Grain sorghum requires roughly one-third less water than corn, making it the crop of choice in semiarid Southern Plains regions where irrigation is limited or prohibitively expensive. Sorghum yields per acre are typically lower than irrigated corn but production costs are also substantially reduced. Chinese import demand has made sorghum export markets a significant revenue driver, though trade policy volatility has introduced pricing uncertainty that complicates forward contracting strategies documented in USDA ERS[11] trade data [4].
What role does malting barley play in farm revenue?
Malting barley commands substantial premiums over feed barley when it meets brewery quality specifications for protein content, kernel plumpness, and germination rates. Producers typically grow malting barley under contract with maltsters or grain companies that guarantee a price premium contingent on quality acceptance. Rejection to feed grade represents a considerable financial risk, as feed barley prices may be 30 to 40 percent lower than malting premiums. Idaho, Montana, and North Dakota lead malting barley production per USDA NASS[4] data [5].

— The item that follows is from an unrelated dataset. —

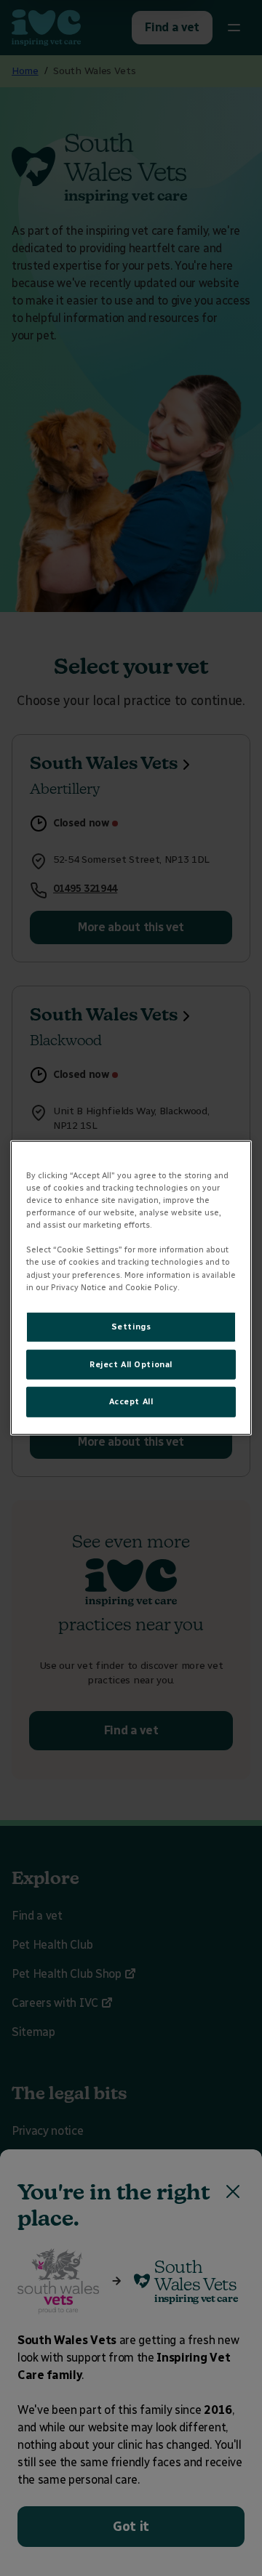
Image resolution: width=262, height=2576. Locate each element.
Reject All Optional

How are alternative grain farms typically valued?
Valuation methods follow the same asset-based framework used for major grain crops, with per-acre land values anchoring the analysis. Appraisers adjust for soil suitability to specific alternative grains, water access for sorghum operations, and proximity to malting facilities for barley farms. Income capitalization approaches must account for the typically lower gross revenue per acre relative to corn or soybean operations, which can compress land values in regions where alternative grains are the primary viable crop [8].
What export markets matter for this industry?

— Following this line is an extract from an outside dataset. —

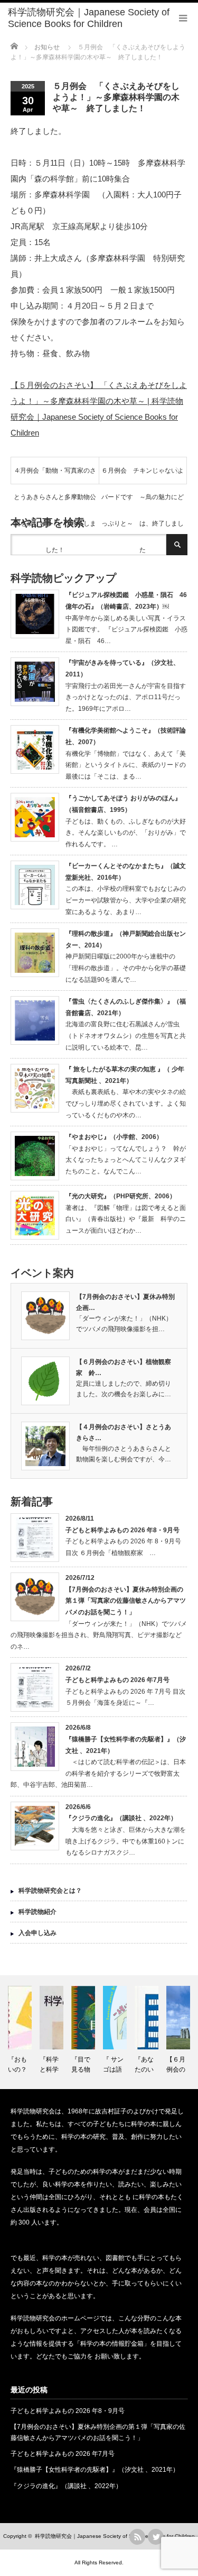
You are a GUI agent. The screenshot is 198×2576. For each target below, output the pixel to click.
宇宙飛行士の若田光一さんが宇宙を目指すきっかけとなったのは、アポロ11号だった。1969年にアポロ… (125, 697)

Grain sorghum exports to China have represented the single largest international demand driver, though purchases have swung sharply with bilateral trade policy decisions. Barley exports flow primarily to Japan, Mexico, and other Western Hemisphere destinations. Oat exports are modest but growing as consumer demand for oat-based food products increases globally. Wild rice commands premium prices in specialty export channels targeting European and Asian food service markets, as tracked by the USDA Foreign Agricultural Service[12] [4].
What trends are shaping the alternative grain farming industry?

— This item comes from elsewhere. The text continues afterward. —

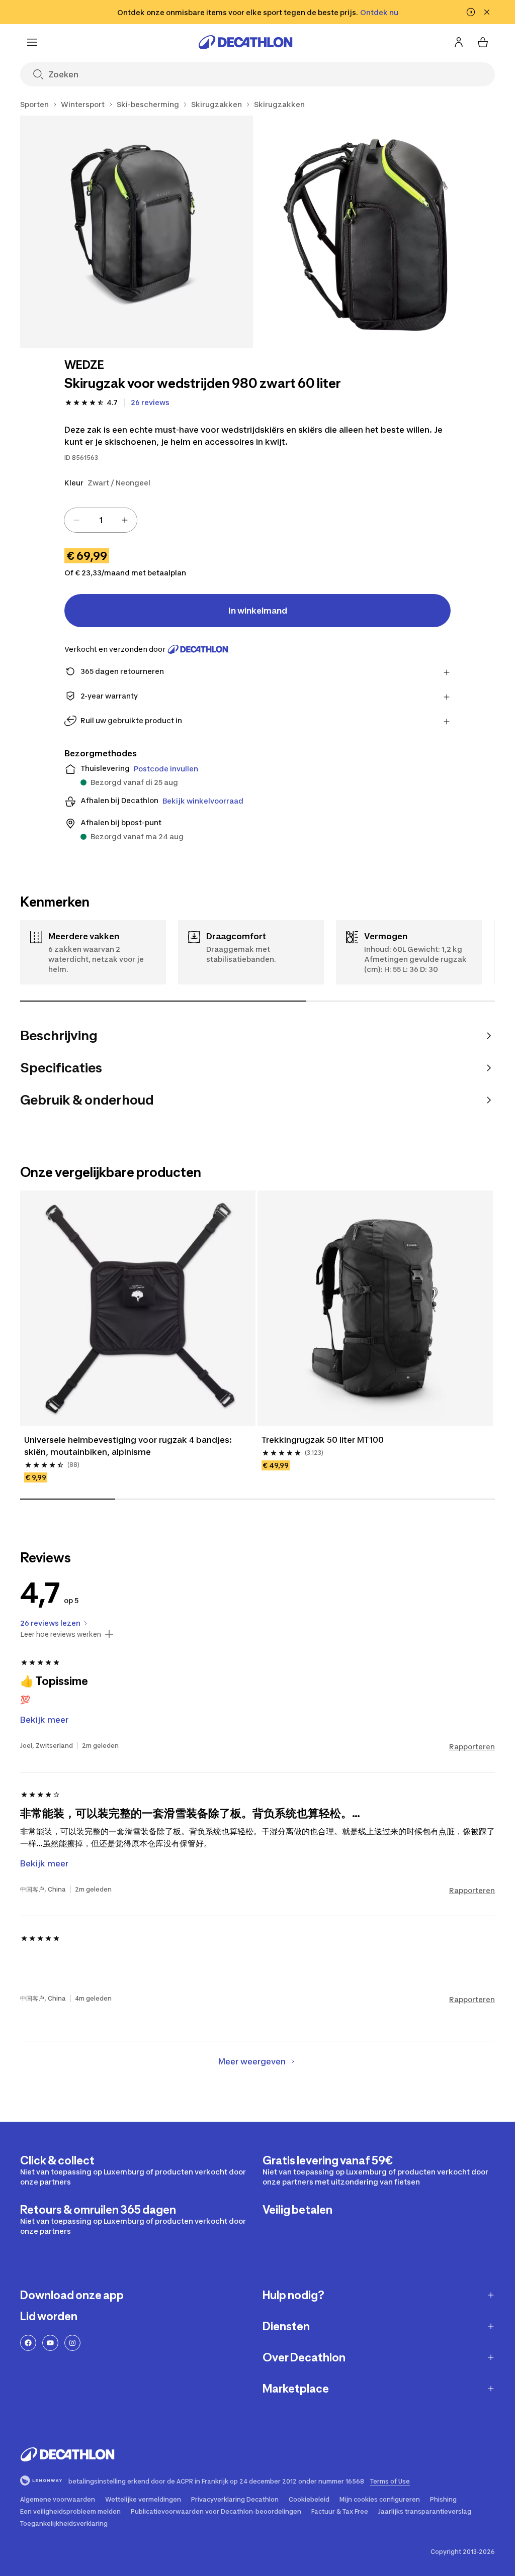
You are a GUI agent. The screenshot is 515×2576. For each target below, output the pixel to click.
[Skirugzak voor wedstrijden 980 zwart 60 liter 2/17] (379, 232)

Growing interest in regenerative agriculture is boosting demand for diverse crop rotations that include oats, barley, and other cover-crop-capable grains. Craft brewery expansion is driving premium malting barley demand and encouraging contract production relationships between farmers and regional malthouses. Climate adaptation in the Southern Plains is shifting acreage from corn to grain sorghum as water tables decline and irrigation costs rise. Specialty grain markets for ancient and heirloom varieties such as emmer, spelt, and einkorn are creating niche revenue opportunities tracked by the USDA Economic Research Service[11] [3].

Sources & References

Government datasets and editorial sources used in this report.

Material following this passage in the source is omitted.